## PASSAGE SHOWN
03 // CURRICULUM

The Institute curriculum follows a staged progression designed to produce engineers who can operate across division boundaries. Each stage builds on experimentally validated foundations before advancing to frontier problems. The sequence mirrors the Laks Industries supply chain itself: foundational physics first, then the engineering disciplines that apply it, then the integration skills that connect disciplines into working systems.

STAGE 1 — FOUNDATIONS

Electromagnetic theory, plasma dynamics, thermodynamics, quantum mechanics, materials science. The physics that governs every division. No student advances past Stage 1 without demonstrating the ability to derive the governing equations of their specialty from first principles.

STAGE 2 — DIVISION SPECIALIZATION

Applied coursework mapped to specific divisions: superconducting magnet design (Highfield Magnetics), vacuum systems engineering (Vapor Vacuum), cryogenic thermal management (Phase Flash), bioreactor engineering (Cellular Foundry), robotic control systems (Foundation Kinetics), synthetic genome design (Cellular Foundry), microwave and RF engineering (Maxwell Continuum), advanced alloy metallurgy (Metallic Sciences). Each specialization includes a laboratory practicum using division hardware.

STAGE 3 — INTEGRATION

Cross-division systems engineering. Students work on problems that require capabilities from multiple divisions simultaneously. Example projects: designing a compact fusion containment system integrating Highfield Magnetics coils, Vapor Vacuum chambers, Phase Flash cryogenics, and Metallic Sciences first-wall materials in a single integrated assembly. Or: designing a biomanufacturing line combining Cellular Foundry bioreactors with Foundation Kinetics robotic handling and Maxwell Continuum RF sterilization. No conventional university teaches this because no conventional university operates the hardware that defines the interface constraints.

STAGE 4 — FRONTIER RESEARCH

Resonant field amplification, coupled oscillator systems, relativistic field theory, gravitational measurement methodology, spacetime diagnostics. The research horizon where established physics meets open questions. Students at this stage are generating publishable results and contributing directly to division R&D programs.

All Institute research programs follow staged risk retirement: fundamental physics at laboratory scale, engineering feasibility in controlled conditions, then operational validation. Interface contracts between stages are defined early and held stable. The methodology is borrowed from aerospace systems engineering and applied to every research program regardless of discipline.

## EXERCISE DATA
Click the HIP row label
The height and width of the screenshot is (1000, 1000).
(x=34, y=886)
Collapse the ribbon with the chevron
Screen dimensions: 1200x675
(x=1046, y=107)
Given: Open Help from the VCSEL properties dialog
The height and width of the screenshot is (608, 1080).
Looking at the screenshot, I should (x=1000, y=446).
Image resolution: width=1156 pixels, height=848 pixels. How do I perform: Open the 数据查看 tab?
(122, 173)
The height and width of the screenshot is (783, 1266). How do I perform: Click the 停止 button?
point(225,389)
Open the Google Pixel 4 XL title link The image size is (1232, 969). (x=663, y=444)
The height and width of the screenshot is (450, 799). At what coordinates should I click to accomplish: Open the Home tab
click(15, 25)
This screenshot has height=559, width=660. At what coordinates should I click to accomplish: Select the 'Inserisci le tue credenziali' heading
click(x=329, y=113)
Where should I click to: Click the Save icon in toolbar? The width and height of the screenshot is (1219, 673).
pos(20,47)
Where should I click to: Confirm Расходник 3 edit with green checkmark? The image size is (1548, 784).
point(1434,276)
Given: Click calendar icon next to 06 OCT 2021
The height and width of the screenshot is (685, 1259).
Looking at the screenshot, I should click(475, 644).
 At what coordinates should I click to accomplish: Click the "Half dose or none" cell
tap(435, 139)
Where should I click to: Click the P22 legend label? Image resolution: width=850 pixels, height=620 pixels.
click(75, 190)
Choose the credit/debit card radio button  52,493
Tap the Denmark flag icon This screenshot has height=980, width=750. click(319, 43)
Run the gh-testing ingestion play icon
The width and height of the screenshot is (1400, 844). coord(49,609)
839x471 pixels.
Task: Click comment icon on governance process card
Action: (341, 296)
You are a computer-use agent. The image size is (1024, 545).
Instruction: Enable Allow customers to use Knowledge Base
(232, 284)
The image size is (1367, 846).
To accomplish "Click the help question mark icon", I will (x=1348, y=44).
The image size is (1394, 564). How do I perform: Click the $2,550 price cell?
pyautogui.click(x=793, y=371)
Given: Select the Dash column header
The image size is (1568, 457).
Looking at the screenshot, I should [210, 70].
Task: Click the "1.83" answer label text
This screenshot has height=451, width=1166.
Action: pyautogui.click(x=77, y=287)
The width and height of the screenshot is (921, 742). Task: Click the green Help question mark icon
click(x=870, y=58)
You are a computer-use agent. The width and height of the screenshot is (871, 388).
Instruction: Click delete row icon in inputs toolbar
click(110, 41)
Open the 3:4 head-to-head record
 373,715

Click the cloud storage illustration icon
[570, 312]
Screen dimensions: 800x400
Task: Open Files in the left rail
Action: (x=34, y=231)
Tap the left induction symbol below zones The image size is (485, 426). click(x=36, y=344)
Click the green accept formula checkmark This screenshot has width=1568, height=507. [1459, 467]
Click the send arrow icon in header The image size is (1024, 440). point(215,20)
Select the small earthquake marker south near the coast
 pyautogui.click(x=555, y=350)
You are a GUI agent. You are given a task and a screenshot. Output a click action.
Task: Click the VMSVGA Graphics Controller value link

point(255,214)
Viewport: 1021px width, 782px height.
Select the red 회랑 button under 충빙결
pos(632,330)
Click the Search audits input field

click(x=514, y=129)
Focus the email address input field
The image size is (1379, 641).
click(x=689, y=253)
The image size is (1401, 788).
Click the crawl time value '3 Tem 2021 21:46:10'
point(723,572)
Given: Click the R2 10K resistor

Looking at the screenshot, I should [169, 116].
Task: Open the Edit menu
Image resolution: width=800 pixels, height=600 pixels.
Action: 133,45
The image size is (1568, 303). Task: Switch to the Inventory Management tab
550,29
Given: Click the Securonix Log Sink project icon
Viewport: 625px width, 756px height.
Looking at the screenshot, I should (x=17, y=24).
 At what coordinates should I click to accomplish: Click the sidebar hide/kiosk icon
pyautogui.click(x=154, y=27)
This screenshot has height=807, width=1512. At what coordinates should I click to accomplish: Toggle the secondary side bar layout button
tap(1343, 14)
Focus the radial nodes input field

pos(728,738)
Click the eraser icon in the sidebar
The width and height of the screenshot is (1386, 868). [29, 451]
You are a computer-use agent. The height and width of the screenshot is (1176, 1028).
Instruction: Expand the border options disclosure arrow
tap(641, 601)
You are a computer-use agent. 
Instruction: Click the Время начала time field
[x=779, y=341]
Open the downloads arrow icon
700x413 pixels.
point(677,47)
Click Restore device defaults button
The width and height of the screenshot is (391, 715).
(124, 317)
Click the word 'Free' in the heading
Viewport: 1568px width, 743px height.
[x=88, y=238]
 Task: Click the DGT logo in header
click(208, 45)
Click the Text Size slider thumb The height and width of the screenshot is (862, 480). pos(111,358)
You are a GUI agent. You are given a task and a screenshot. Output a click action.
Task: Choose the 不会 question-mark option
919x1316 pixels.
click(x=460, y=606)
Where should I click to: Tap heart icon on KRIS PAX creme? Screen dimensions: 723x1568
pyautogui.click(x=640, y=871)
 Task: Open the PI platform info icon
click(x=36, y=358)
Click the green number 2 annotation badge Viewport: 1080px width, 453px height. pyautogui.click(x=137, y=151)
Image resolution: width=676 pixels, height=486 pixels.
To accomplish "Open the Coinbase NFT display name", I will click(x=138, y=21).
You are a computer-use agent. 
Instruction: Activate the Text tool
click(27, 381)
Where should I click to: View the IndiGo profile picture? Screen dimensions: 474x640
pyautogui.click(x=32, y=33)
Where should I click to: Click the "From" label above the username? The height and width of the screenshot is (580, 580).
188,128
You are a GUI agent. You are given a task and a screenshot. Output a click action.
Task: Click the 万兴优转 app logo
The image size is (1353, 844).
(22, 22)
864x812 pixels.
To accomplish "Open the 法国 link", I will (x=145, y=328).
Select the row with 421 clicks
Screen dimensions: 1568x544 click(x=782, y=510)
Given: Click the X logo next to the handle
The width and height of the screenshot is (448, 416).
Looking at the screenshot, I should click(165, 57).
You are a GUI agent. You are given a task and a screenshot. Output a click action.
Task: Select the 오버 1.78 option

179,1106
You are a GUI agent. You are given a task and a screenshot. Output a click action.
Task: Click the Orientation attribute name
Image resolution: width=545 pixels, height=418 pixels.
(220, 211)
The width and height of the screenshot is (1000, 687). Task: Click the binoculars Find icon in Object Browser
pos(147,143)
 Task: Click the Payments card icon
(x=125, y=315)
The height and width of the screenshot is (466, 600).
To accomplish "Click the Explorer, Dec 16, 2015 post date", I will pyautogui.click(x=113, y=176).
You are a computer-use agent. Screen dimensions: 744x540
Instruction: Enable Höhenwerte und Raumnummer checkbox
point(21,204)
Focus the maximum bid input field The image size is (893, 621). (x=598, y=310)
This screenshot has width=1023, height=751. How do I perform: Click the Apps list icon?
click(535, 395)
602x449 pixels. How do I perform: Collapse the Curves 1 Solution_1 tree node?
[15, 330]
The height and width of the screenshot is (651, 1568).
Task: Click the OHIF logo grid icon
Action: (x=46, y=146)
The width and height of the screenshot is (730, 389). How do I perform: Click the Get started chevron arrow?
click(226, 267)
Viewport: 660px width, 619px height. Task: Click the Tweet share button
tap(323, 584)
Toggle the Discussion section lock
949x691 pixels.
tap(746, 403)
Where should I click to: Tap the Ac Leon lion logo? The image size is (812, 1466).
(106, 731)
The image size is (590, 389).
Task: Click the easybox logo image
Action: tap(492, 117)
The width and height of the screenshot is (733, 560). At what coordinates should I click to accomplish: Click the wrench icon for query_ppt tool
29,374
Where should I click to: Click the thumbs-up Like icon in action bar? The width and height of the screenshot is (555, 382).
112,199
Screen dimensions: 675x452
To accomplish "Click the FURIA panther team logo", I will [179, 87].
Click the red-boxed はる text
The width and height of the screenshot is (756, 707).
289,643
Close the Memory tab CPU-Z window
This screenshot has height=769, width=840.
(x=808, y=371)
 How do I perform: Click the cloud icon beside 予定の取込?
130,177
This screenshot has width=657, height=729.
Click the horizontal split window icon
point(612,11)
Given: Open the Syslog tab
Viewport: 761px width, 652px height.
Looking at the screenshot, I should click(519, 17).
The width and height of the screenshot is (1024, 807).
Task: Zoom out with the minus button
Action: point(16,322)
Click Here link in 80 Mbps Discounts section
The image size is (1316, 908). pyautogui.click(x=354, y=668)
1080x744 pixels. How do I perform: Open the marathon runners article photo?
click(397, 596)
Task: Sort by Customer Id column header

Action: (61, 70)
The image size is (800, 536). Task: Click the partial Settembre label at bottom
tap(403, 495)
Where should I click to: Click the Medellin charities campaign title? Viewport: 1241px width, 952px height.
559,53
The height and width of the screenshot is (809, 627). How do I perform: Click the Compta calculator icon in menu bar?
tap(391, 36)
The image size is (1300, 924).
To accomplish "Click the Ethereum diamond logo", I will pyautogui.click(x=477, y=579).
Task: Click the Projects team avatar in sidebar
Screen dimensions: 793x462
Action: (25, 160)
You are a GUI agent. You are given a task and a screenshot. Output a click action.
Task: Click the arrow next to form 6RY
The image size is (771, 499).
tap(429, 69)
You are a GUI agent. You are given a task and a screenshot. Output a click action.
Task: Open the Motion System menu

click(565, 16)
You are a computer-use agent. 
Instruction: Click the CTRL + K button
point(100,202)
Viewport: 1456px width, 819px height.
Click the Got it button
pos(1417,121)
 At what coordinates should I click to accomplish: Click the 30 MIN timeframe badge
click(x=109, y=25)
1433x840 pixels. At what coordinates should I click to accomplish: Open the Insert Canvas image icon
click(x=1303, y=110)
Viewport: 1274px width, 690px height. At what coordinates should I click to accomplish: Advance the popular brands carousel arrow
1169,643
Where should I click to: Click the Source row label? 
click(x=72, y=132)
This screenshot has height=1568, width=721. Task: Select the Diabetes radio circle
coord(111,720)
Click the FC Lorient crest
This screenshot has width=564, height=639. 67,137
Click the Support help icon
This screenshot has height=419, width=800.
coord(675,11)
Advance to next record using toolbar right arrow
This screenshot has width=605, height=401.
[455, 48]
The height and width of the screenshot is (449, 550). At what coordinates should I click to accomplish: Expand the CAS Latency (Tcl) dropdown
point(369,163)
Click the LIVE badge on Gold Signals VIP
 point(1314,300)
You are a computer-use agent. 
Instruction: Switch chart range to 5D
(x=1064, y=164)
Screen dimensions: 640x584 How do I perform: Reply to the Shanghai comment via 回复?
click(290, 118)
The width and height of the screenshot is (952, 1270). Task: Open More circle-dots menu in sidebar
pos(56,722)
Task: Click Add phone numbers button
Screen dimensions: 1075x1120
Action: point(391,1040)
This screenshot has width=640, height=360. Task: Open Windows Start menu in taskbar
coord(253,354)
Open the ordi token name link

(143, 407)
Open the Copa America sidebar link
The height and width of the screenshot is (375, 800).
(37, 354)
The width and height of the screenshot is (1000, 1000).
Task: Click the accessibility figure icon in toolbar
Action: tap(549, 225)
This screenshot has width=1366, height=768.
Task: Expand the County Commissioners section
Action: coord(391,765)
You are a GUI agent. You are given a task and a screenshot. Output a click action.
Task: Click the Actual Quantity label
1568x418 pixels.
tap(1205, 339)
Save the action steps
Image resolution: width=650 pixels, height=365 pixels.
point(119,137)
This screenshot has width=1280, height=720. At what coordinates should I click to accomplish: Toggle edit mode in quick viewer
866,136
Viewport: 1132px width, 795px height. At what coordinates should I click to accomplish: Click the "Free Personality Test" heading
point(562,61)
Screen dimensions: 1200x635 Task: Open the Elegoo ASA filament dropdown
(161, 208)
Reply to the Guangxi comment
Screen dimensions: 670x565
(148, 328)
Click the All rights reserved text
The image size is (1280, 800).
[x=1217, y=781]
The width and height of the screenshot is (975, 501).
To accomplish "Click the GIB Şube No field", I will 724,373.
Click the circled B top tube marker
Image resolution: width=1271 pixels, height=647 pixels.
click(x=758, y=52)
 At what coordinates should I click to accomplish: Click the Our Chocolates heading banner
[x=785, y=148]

## INSTRUCTIONS FOR THE TASK
Copy out the curriculum passage word for word, starting with "STAGE 1 — FOUNDATIONS" and going on through "using division hardware.".

## ANSWER FOR THE TASK
STAGE 1 — FOUNDATIONS

Electromagnetic theory, plasma dynamics, thermodynamics, quantum mechanics, materials science. The physics that governs every division. No student advances past Stage 1 without demonstrating the ability to derive the governing equations of their specialty from first principles.

STAGE 2 — DIVISION SPECIALIZATION

Applied coursework mapped to specific divisions: superconducting magnet design (Highfield Magnetics), vacuum systems engineering (Vapor Vacuum), cryogenic thermal management (Phase Flash), bioreactor engineering (Cellular Foundry), robotic control systems (Foundation Kinetics), synthetic genome design (Cellular Foundry), microwave and RF engineering (Maxwell Continuum), advanced alloy metallurgy (Metallic Sciences). Each specialization includes a laboratory practicum using division hardware.